Great aunt Marthe
Great aunt Marthe and the thoroughly modern controversy
As part of the research for my memoir I’ve been in contact with family members who are helping me piece together the family tree.
At one point in 2001, my sisters and I spoke with our paternal uncle and he explained the details on his side of the family. He told us about various family members including our grandfather’s three siblings.
More recently, I received the photos and it was nice to put a face to the names.
[My grandfather, Rene, on the right, with his older brother, Paulin, and his younger sister, Valentine. Pantin, Paris 1914]
What I found a little bit surprising, however, was that so many of the family photos featured an older sister and yet many of her grand-nieces and nephews had forgotten of her existence. When I asked for more details on Marthe I realized that they had no idea who she was.
I was familiar with Marthe Chardin and her tragic tale, so it was with curiosity that I first looked at her image.
[Marthe Chardin. Pantin, Paris c. 1917]
I also couldn’t help but see a family resemblance that I have with her in some of these photos, which is a little creepy, though not surprising since she is my great aunt.

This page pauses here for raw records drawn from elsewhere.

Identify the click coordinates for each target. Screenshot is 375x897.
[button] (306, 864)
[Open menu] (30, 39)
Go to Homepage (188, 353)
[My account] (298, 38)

There is a reason Marthe was nearly wiped out from the family memory. Starting back in the 1920s, all of the Chardin children worked for their father’s glue factory as salespeople and traveled the world selling the products. The kids were educated at a Swiss boarding school and knew many languages. During World Way I Marthe had worked as an interpreter. After the war she lived in Germany. She fell in love with a German, but her father was against the union.
Before the controversy, Marthe was in all of the family photos, clearly one of the four Chardin children.

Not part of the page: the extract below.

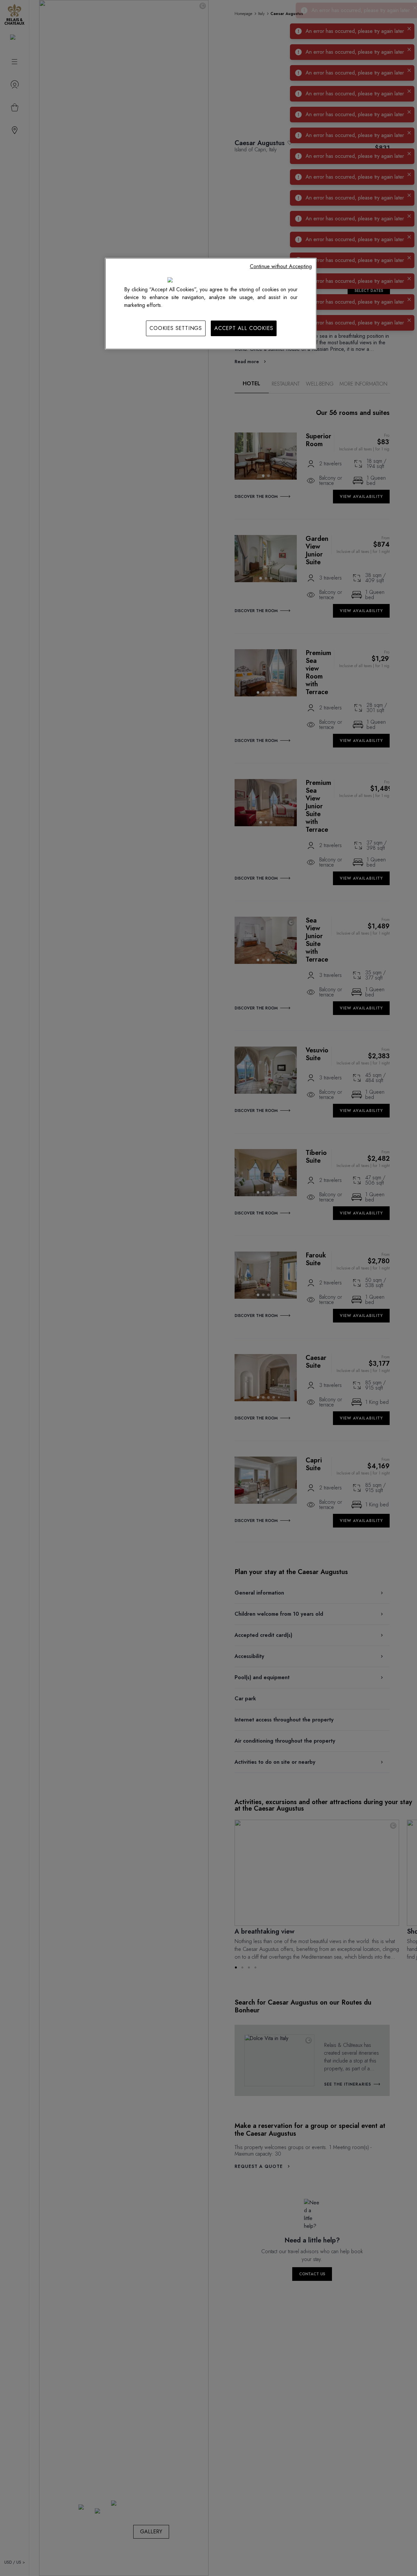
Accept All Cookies (243, 328)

Often photographed working around the family homestead, presumably during their holidays from boarding school.
Playing with rabbits.
The video clip below was the moment in 2001 when I learned a new French vocabulary word. My sisters explain a French word my uncle had just said over the phone that I had not understood, having never had reason to use it before.
Her brother, Paulin, had a daughter whom he named Marthe and she died young due to cancer.
It was hereby decreed that my sisters and I should never name our children Marthe.
This is long ago history and perhaps the modern politics no longer apply but I’ll tell you what I think anyway. Since I want abortion to occur as rarely as possible I support total legality and free and open systems for women to get access to any healthcare they need. Every neutral measure has shown that legal and safe is the only way to keep the numbers of abortion low–it’s counter intuitive like that. Abortion was legal in Germany during the time that Marthe had to make this very difficult decision. This is not really a modern problem. This decision is one women have been making since before recorded history.
I would never presume to tell another woman what to do in this situation. It is fascinating to witness the political machinations in the USA of individual states trying to limit access so that they can make abortion all but illegal again. The sheer arrogance required for someone to insist they know what is best for someone else and push laws to limit choice is staggering to me.
Marthe was twenty-three years old when she died.